Nuestra parte salvadora le exige a Fogg, con imploración silenciosa, que repunte de ese sistema aniquilante al que se ha condenado. A la repetida suma de acciones lógicas y desprovistas de alma. No voy a negar que en un principio fue difícil fluir con la espesa corriente de este personaje: un joven entregado por completo a lo fatídico, arrastrando sus días a extremos inimaginables. Sin una mínima proyección de futuro, básicamente su existencia se ve reducida a un intento de supervivencia al límite, manteniendo a los lectores en vilo -chirriando los dientes- en cada página.
Sin embargo, la contraposición y el respiro profundo de alivio no tardan en llegar, en una forma bastante atípica (quizá necesaria) en la que se trazan nuevas metas, más allá de las propias. Básicamente un vuelco de narración, como en la vida, en donde se nos entregan moralejas que no pedimos y que son precisas interiorizar.
Ser consciente del mundo, más allá de los pies, lo que nos permite salirnos del propio eje y empatizar con “lo que está pasando fuera”. Uno siente que va aprendiendo a medida que pasan las páginas o quizá reconfirmando una naturaleza más pura, que ponemos en práctica en silencio o a la que aspiramos en rasgos generales. Entender que el otro es, como nosotros, en la medida que puede y va atravesando sus hechos. Dejarlo ser, acompañarlo hasta el límite de la sanidad. El verdadero trascender es lo que nos enseña este relato.

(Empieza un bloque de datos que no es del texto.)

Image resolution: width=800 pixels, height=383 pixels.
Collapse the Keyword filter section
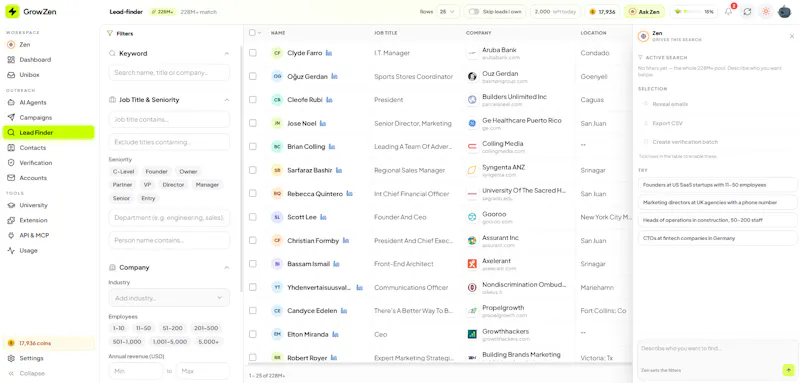[227, 54]
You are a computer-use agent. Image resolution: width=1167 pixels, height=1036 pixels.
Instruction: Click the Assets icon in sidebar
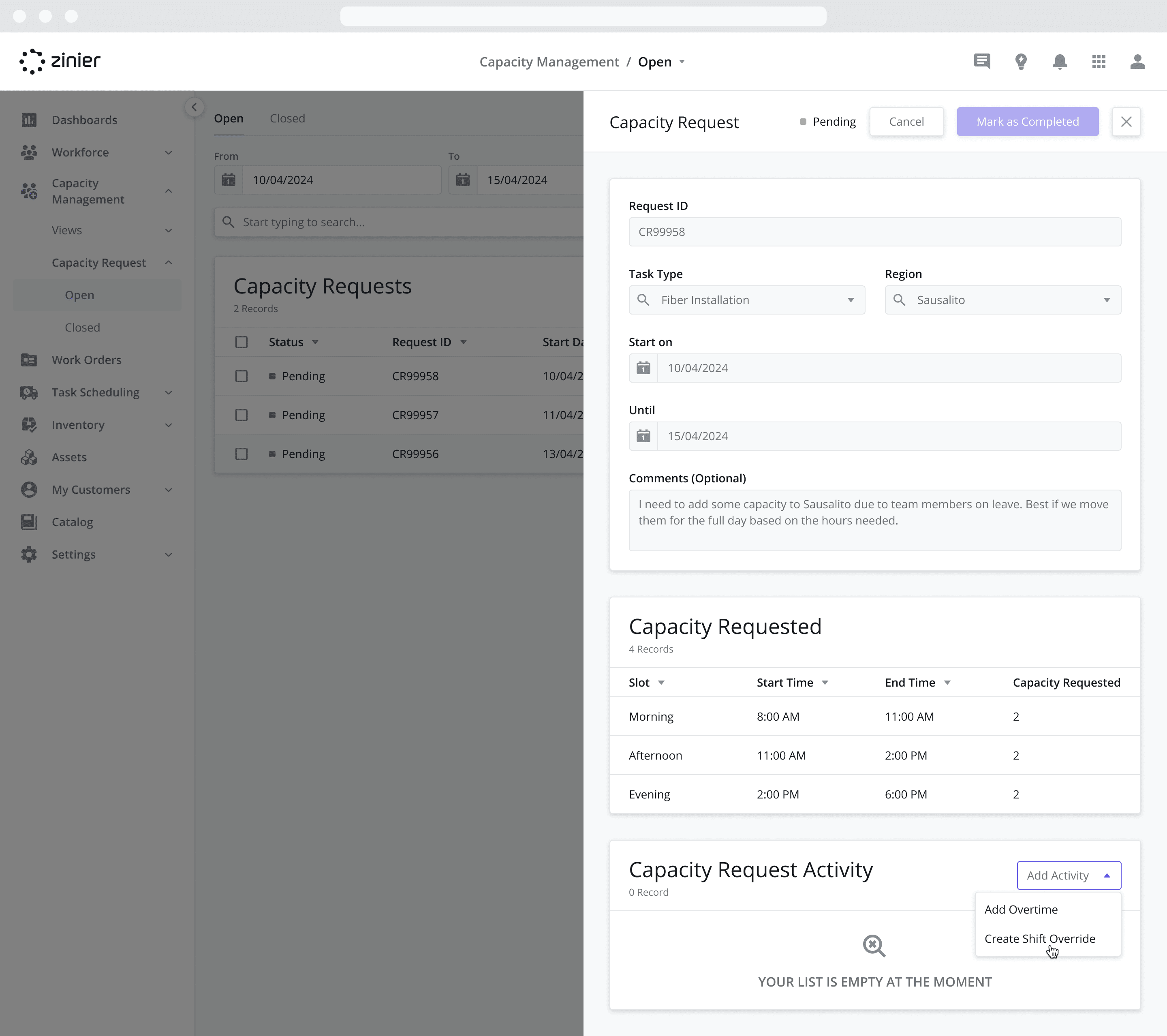[x=29, y=457]
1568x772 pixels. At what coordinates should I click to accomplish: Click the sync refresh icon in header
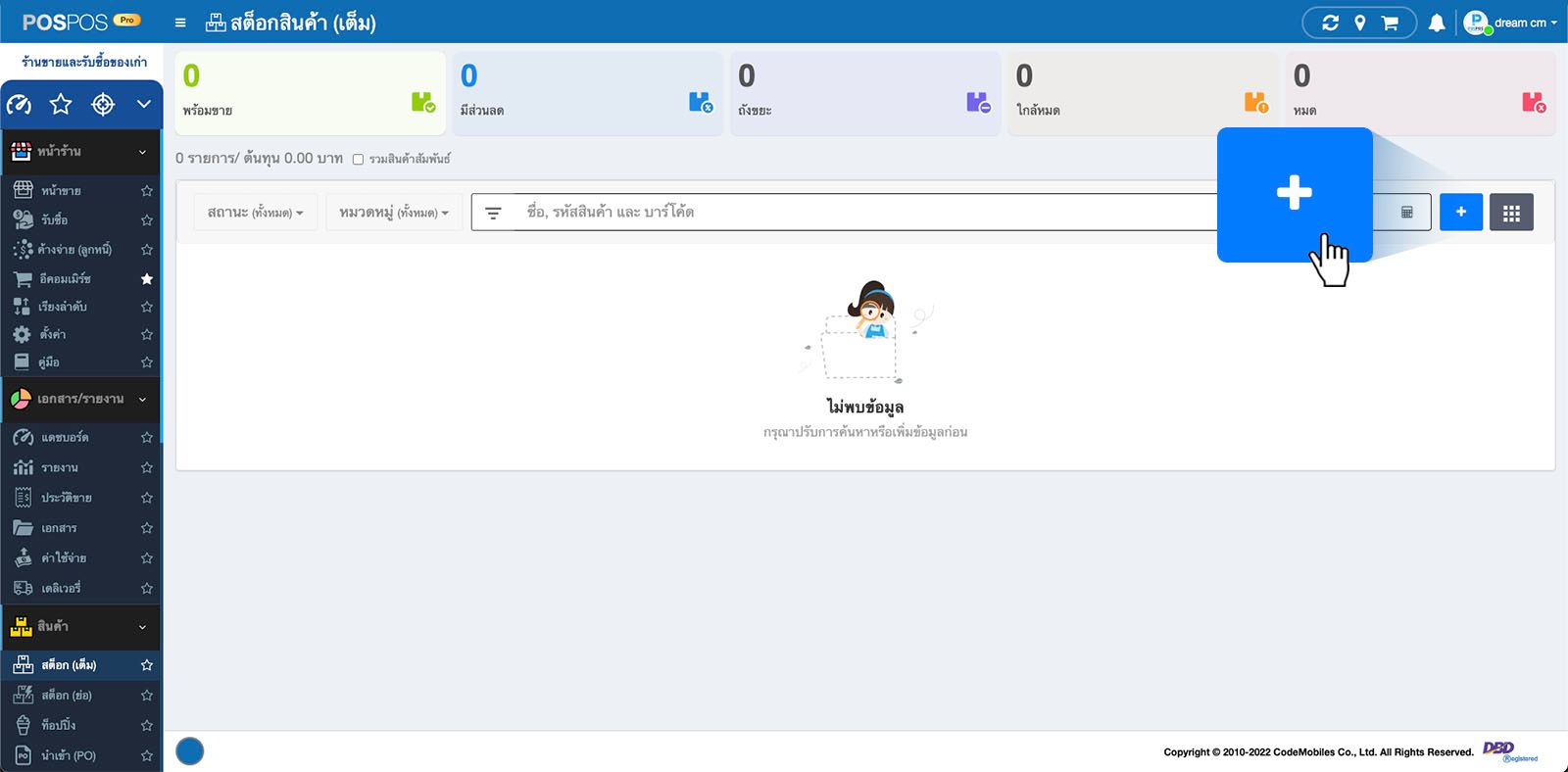(x=1330, y=23)
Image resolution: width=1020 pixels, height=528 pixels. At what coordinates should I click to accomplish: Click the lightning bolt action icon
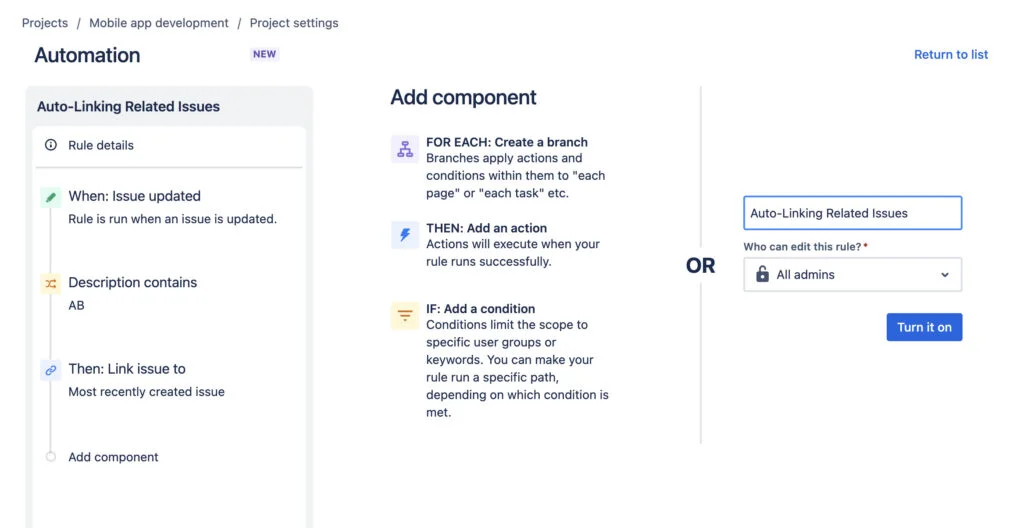tap(405, 235)
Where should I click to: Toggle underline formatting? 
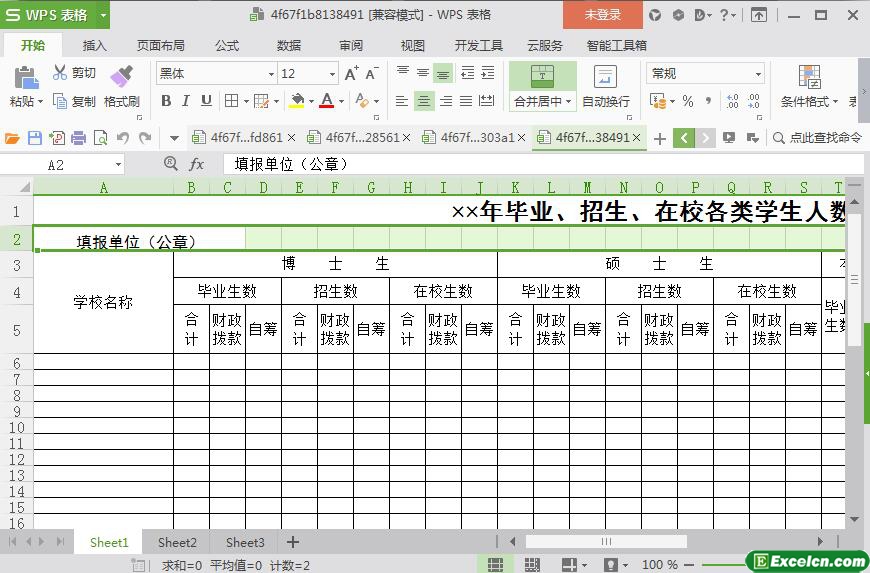click(x=206, y=101)
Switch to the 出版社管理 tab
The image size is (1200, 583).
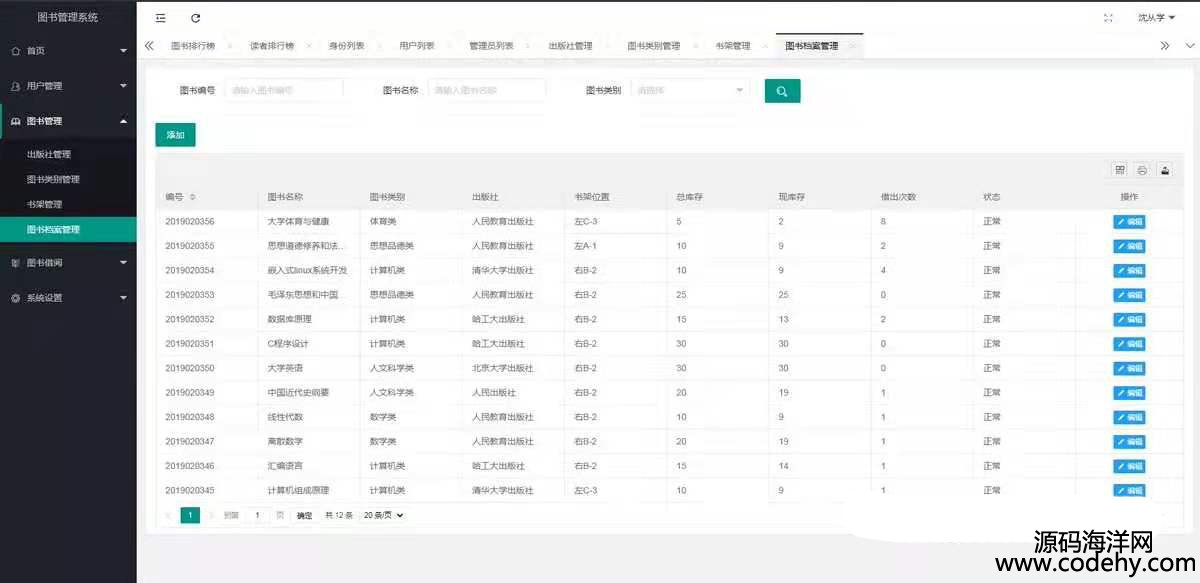point(570,46)
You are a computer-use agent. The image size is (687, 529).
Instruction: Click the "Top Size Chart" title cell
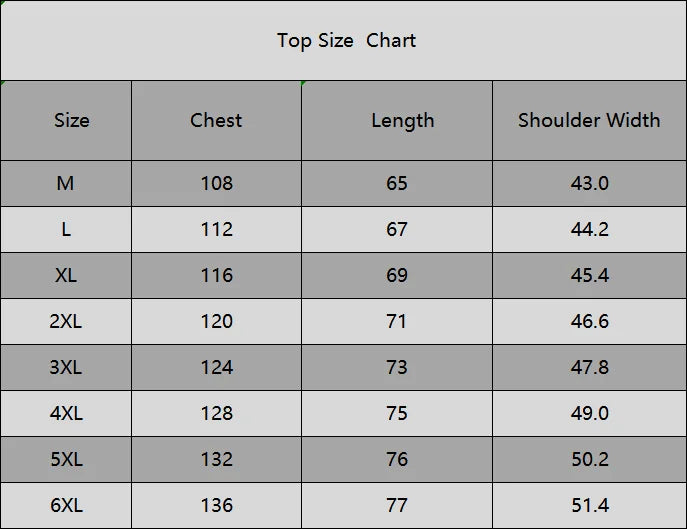pos(345,41)
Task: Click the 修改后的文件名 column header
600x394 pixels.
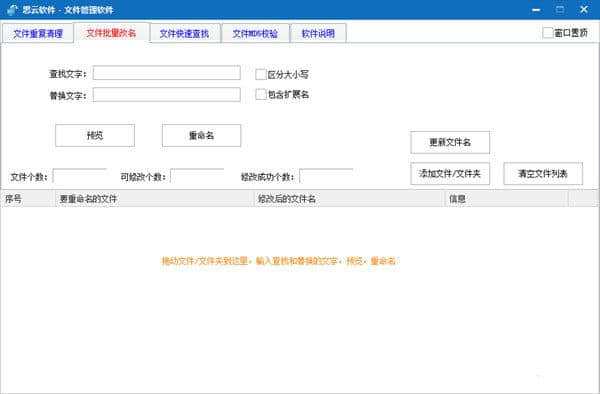Action: [350, 199]
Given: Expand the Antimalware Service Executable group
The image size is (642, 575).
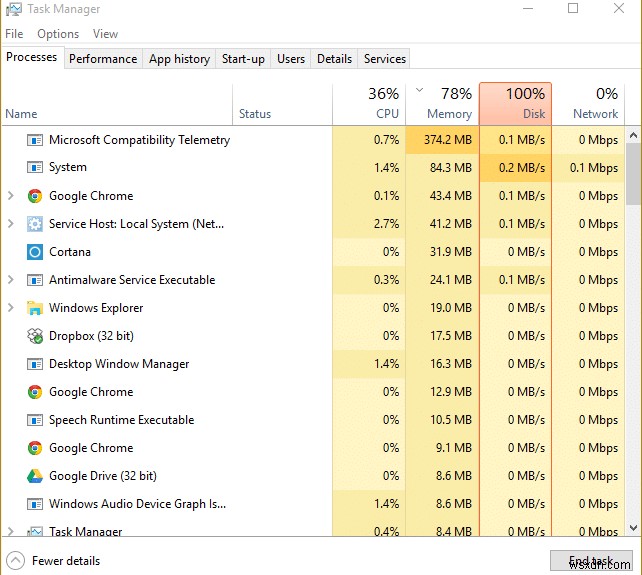Looking at the screenshot, I should coord(11,280).
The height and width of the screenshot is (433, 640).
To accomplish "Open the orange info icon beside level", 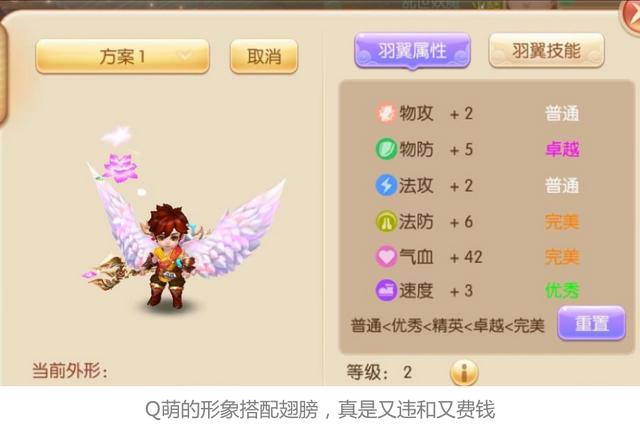I will (464, 372).
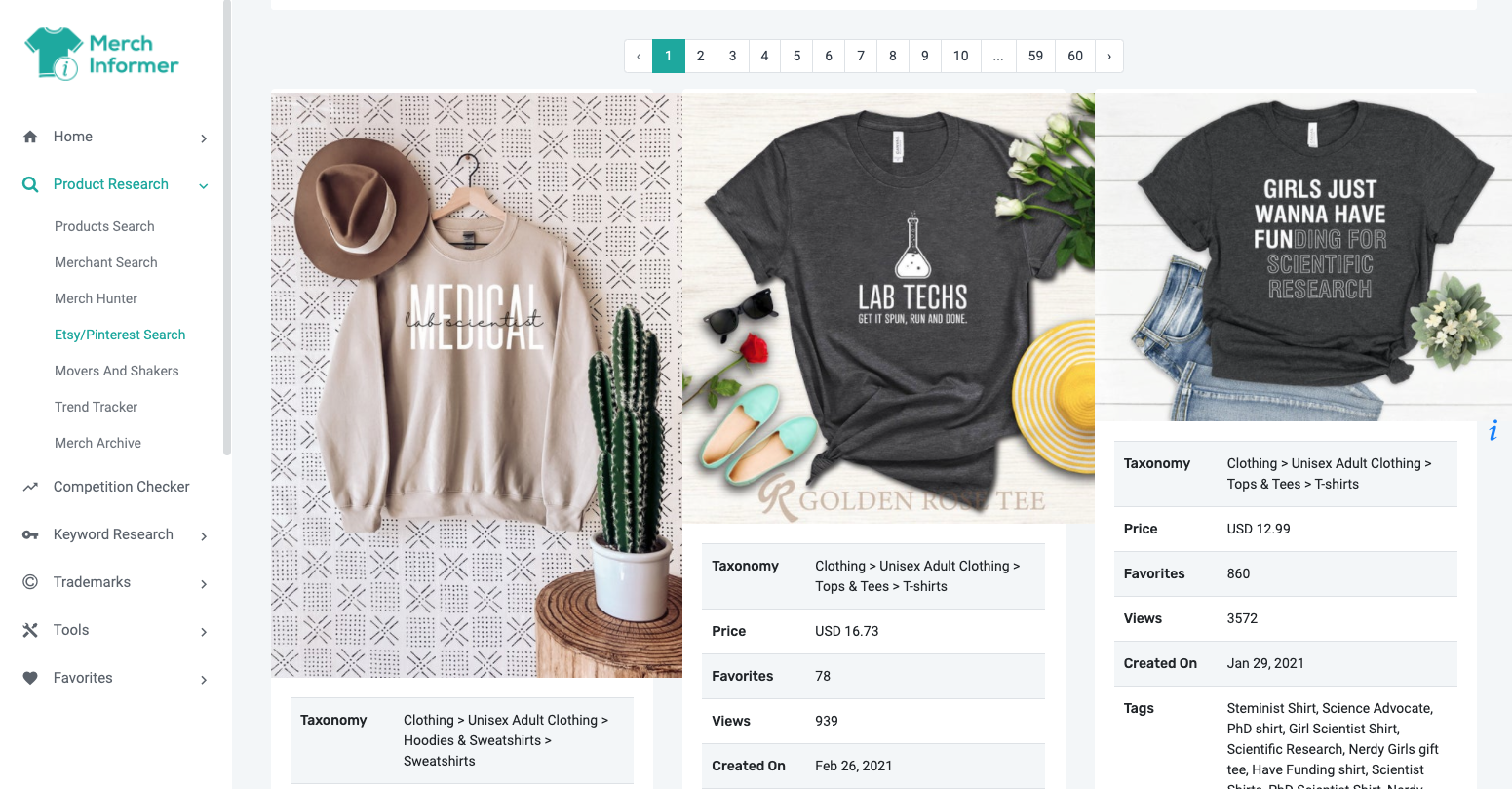
Task: Click the Home icon in the sidebar
Action: [x=30, y=137]
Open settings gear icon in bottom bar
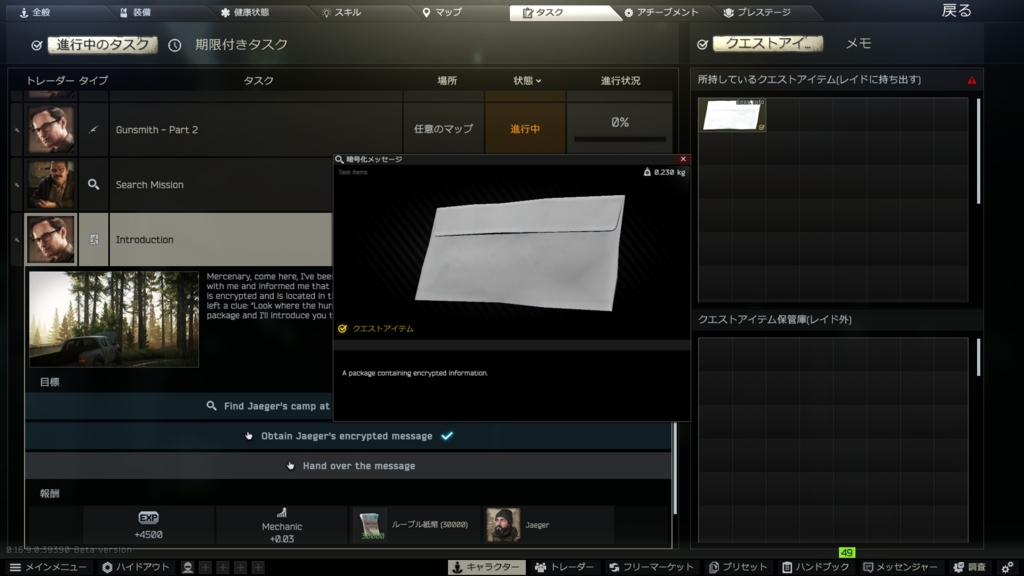Image resolution: width=1024 pixels, height=576 pixels. click(x=1007, y=567)
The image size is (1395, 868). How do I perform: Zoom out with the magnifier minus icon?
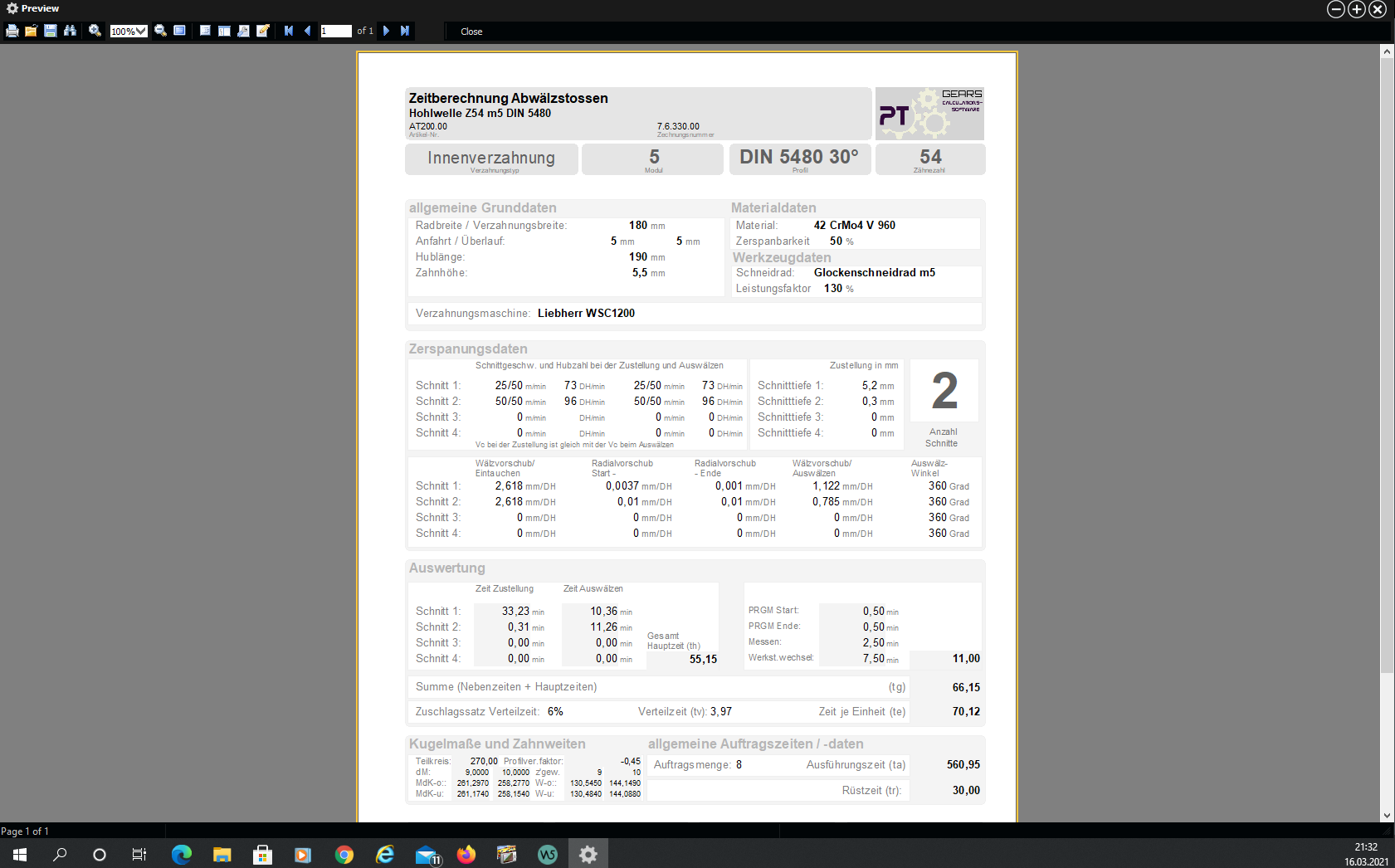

La estructura fragmentaria de la novela —historias entrelazadas, saltos temporales, múltiples voces— refuerza la sensación de movimiento constante. Cada personaje aparece con una intensidad breve pero precisa, delineando a Fogg no tanto por contraste, sino por acumulación. Son sus vínculos, sus pérdidas y las esquirlas que recoge a lo largo del camino lo que lo constituyen. La narrativa no sigue una línea recta, sino que avanza como quien arma un mapa con segmentos: incompleto, pero lleno de sentido.
Las vueltas parecen inevitables y lo que estaba destinado a pasar, pasó. Una repetida secuencia generacional que solo conduce al olvido.
Sin lugar a duda cada bifurcación de este libro hace que uno pegue un volantazo y se quede asustado y dubitativo. Sintiendo una acumulación de sensaciones varias, algunas buenas, unas cuantas pesadas. Como un sube y baja, demencial, al que uno está obligado a montarse. Así como en los mejores libros, también en nuestras mejores vidas. Dónde de repente estamos en una cresta inimaginable y en un parpadear de ojos, comiendo arena con sabor a realidad.
Palacio de la luna puede ser la representación de nuestras glorias, pero a la vez lo más oscuro, los sucesos que nos pueden llevar a cambiar la historia sin autorización. Y sentirlo en la lectura es la certificación de lo sublime. Una invitación a esta nueva aventura.